As noted by previously by IGP, it is not entirely clear where requirements for DNSSEC in the Draft Applicant Guidebook emerged from within the ongoing consultation. Public comments to date from several organizations are mostly negative, including China Organizational Name Admininstration Center (CONAC), Uninet Bulgaria, Domain the Net (Israel), DotAfrica, Regtime (Russia), and CORE (Switzerland). They cite a variety of concerns, ranging from potential conflicts with deploying IDNs, to conflicts with local and national laws, to concerns about data escrowing, and question whether it is appropriate for all registries. In general, they argue that requiring DNSSEC could prevent new gTLDs.
Registry Operator shall implement Domain Name System Security Extensions (“DNSSEC”). During the Term, Registry Operator shall comply with RFCs 4033, 4034, 4035, 4509 and 4310 and their successors, and follow the best practices described in RFC 4641 and its successors.

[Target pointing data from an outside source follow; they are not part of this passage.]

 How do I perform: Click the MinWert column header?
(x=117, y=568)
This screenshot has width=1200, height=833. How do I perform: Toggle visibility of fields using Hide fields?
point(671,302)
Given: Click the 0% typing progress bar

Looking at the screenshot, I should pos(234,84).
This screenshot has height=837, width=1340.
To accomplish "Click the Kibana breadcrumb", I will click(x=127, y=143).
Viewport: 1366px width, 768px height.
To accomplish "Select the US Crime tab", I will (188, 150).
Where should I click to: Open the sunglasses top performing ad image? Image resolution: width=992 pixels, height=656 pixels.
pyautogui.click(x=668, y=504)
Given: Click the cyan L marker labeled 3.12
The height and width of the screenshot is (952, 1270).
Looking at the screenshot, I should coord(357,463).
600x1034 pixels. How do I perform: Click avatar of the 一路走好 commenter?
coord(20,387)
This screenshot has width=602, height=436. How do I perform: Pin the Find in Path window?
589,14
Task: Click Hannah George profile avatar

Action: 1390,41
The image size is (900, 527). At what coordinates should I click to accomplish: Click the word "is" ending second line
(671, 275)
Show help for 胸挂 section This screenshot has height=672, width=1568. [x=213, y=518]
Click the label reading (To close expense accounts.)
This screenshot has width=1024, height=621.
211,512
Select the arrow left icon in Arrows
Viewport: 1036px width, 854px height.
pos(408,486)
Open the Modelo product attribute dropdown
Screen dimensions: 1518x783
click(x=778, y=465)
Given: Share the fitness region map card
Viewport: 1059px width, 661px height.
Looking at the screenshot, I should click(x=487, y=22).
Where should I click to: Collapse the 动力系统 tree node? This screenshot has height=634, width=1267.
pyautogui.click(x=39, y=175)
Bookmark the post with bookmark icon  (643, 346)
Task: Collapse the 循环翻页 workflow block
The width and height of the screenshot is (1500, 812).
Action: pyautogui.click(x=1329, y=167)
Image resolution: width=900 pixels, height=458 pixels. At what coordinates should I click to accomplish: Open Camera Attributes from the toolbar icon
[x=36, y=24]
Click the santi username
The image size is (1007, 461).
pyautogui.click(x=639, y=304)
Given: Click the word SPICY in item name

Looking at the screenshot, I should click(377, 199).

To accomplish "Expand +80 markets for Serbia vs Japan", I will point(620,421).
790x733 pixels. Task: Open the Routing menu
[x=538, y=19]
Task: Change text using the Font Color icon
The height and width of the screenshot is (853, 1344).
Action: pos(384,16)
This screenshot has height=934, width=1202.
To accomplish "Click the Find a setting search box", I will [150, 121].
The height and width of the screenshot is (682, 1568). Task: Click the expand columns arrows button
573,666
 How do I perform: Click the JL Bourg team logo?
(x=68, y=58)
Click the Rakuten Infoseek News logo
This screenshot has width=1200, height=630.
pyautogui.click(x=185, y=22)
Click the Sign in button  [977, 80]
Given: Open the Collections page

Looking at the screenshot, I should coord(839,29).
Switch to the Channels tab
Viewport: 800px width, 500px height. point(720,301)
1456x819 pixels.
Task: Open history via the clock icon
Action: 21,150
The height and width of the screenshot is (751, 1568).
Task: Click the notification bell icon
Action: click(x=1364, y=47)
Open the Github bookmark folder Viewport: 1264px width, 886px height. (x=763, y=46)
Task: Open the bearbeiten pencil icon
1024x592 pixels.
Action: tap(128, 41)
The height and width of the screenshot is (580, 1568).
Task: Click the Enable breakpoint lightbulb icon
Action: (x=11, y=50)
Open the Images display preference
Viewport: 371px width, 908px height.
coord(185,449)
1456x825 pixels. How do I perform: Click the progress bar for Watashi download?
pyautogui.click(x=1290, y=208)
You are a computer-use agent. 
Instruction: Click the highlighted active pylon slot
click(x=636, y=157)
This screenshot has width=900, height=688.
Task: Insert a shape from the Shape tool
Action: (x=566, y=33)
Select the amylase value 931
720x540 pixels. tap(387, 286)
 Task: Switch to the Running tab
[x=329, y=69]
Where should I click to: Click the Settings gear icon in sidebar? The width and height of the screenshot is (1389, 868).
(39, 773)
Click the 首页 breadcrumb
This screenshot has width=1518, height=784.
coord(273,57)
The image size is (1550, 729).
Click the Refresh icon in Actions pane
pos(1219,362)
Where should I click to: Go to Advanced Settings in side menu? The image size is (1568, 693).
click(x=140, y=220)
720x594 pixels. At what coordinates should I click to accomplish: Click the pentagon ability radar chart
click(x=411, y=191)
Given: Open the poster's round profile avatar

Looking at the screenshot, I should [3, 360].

RFC4509 stipulates a specific implementation from the RSA/SHA family of hash algorithms to create certain DNSSEC related resource records. Now this might seem an arcane technical detail, but when examined through the lens of standardization, it reveals the degree to which ICANN policy is being used to influence what standards are implemented, and how that can shape competition in global markets for new gTLDs and cryptographic products.